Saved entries
● ● ●

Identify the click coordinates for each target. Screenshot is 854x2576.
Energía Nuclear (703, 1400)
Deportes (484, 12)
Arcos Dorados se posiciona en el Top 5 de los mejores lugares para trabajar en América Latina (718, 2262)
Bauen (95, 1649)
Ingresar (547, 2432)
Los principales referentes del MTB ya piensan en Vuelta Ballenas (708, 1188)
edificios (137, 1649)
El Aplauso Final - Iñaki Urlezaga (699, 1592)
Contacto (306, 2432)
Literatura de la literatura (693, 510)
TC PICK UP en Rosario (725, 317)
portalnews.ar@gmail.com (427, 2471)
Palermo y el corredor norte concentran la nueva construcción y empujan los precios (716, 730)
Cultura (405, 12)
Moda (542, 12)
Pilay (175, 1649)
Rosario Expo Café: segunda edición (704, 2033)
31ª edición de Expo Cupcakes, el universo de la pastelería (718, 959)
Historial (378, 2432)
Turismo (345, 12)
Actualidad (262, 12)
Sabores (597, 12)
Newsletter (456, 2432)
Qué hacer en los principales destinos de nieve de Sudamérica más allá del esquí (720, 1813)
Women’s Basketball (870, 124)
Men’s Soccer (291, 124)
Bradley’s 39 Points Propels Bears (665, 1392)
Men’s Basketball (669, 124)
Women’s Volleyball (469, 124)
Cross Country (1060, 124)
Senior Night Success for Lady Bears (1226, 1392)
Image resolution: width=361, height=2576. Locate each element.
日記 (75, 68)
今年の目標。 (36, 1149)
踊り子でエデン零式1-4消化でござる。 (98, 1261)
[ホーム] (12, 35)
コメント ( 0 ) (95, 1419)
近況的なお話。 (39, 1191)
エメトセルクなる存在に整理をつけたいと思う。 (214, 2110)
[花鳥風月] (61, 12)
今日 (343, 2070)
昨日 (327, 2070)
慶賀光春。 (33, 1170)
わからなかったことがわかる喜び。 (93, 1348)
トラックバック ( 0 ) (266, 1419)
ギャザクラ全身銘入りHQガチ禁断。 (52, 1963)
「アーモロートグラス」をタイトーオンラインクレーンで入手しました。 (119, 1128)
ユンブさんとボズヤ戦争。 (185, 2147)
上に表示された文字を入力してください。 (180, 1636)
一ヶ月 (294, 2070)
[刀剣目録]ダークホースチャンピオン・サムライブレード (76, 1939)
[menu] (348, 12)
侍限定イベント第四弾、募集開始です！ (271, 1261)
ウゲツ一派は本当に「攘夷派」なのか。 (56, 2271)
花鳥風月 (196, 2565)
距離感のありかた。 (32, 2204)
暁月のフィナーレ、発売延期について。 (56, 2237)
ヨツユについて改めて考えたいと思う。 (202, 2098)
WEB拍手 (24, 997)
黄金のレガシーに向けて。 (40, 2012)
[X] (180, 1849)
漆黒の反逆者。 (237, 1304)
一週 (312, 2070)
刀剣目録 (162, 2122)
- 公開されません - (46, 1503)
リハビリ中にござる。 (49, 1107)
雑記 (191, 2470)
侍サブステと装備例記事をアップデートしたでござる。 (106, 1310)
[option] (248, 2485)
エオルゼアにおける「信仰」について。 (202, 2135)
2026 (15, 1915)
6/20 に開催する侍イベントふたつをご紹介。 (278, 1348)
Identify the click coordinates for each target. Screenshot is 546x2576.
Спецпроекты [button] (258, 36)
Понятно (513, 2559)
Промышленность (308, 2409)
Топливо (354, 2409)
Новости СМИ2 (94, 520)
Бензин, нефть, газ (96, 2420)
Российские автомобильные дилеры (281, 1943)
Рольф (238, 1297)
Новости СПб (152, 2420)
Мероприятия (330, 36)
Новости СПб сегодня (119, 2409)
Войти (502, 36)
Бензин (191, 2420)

● ● ●

> [PROBLEM]:
Nothing in the data above may be skipped; repeat it all exactly.

> [PROBLEM SOLUTION]:
Identify the click coordinates for each target. Screenshot is 854x2576.
Energía Nuclear (703, 1400)
Deportes (484, 12)
Arcos Dorados se posiciona en el Top 5 de los mejores lugares para trabajar en América Latina (718, 2262)
Bauen (95, 1649)
Ingresar (547, 2432)
Los principales referentes del MTB ya piensan en Vuelta Ballenas (708, 1188)
edificios (137, 1649)
El Aplauso Final - Iñaki Urlezaga (699, 1592)
Contacto (306, 2432)
Literatura de la literatura (693, 510)
TC PICK UP en Rosario (725, 317)
portalnews.ar@gmail.com (427, 2471)
Palermo y el corredor norte concentran la nueva construcción y empujan los precios (716, 730)
Cultura (405, 12)
Moda (542, 12)
Pilay (175, 1649)
Rosario Expo Café: segunda edición (704, 2033)
31ª edición de Expo Cupcakes, el universo de la pastelería (718, 959)
Historial (378, 2432)
Turismo (345, 12)
Actualidad (262, 12)
Sabores (597, 12)
Newsletter (456, 2432)
Qué hacer en los principales destinos de nieve de Sudamérica más allá del esquí (720, 1813)
Women’s Basketball (870, 124)
Men’s Soccer (291, 124)
Bradley’s 39 Points Propels Bears (665, 1392)
Men’s Basketball (669, 124)
Women’s Volleyball (469, 124)
Cross Country (1060, 124)
Senior Night Success for Lady Bears (1226, 1392)
Image resolution: width=361, height=2576. Locate each element.
日記 (75, 68)
今年の目標。 (36, 1149)
踊り子でエデン零式1-4消化でござる。 (98, 1261)
[ホーム] (12, 35)
コメント ( 0 ) (95, 1419)
近況的なお話。 (39, 1191)
エメトセルクなる存在に整理をつけたいと思う。 (214, 2110)
[花鳥風月] (61, 12)
今日 (343, 2070)
昨日 (327, 2070)
慶賀光春。 (33, 1170)
わからなかったことがわかる喜び。 (93, 1348)
トラックバック ( 0 ) (266, 1419)
ギャザクラ全身銘入りHQガチ禁断。 (52, 1963)
「アーモロートグラス」をタイトーオンラインクレーンで入手しました。 (119, 1128)
ユンブさんとボズヤ戦争。 (185, 2147)
上に表示された文字を入力してください。 (180, 1636)
一ヶ月 (294, 2070)
[刀剣目録]ダークホースチャンピオン・サムライブレード (76, 1939)
[menu] (348, 12)
侍限定イベント第四弾、募集開始です！ (271, 1261)
ウゲツ一派は本当に「攘夷派」なのか。 (56, 2271)
花鳥風月 (196, 2565)
距離感のありかた。 (32, 2204)
暁月のフィナーレ、発売延期について。 (56, 2237)
ヨツユについて改めて考えたいと思う。 (202, 2098)
WEB拍手 (24, 997)
黄金のレガシーに向けて。 (40, 2012)
[X] (180, 1849)
漆黒の反逆者。 (237, 1304)
一週 (312, 2070)
刀剣目録 (162, 2122)
- 公開されません - (46, 1503)
リハビリ中にござる。 (49, 1107)
雑記 (191, 2470)
侍サブステと装備例記事をアップデートしたでござる。 (106, 1310)
[option] (248, 2485)
エオルゼアにおける「信仰」について。 (202, 2135)
2026 (15, 1915)
6/20 に開催する侍イベントふたつをご紹介。 (278, 1348)
Identify the click coordinates for each target. Screenshot is 546x2576.
Спецпроекты [button] (258, 36)
Понятно (513, 2559)
Промышленность (308, 2409)
Топливо (354, 2409)
Новости СМИ2 (94, 520)
Бензин, нефть, газ (96, 2420)
Российские автомобильные дилеры (281, 1943)
Рольф (238, 1297)
Новости СПб (152, 2420)
Мероприятия (330, 36)
Новости СПб сегодня (119, 2409)
Войти (502, 36)
Бензин (191, 2420)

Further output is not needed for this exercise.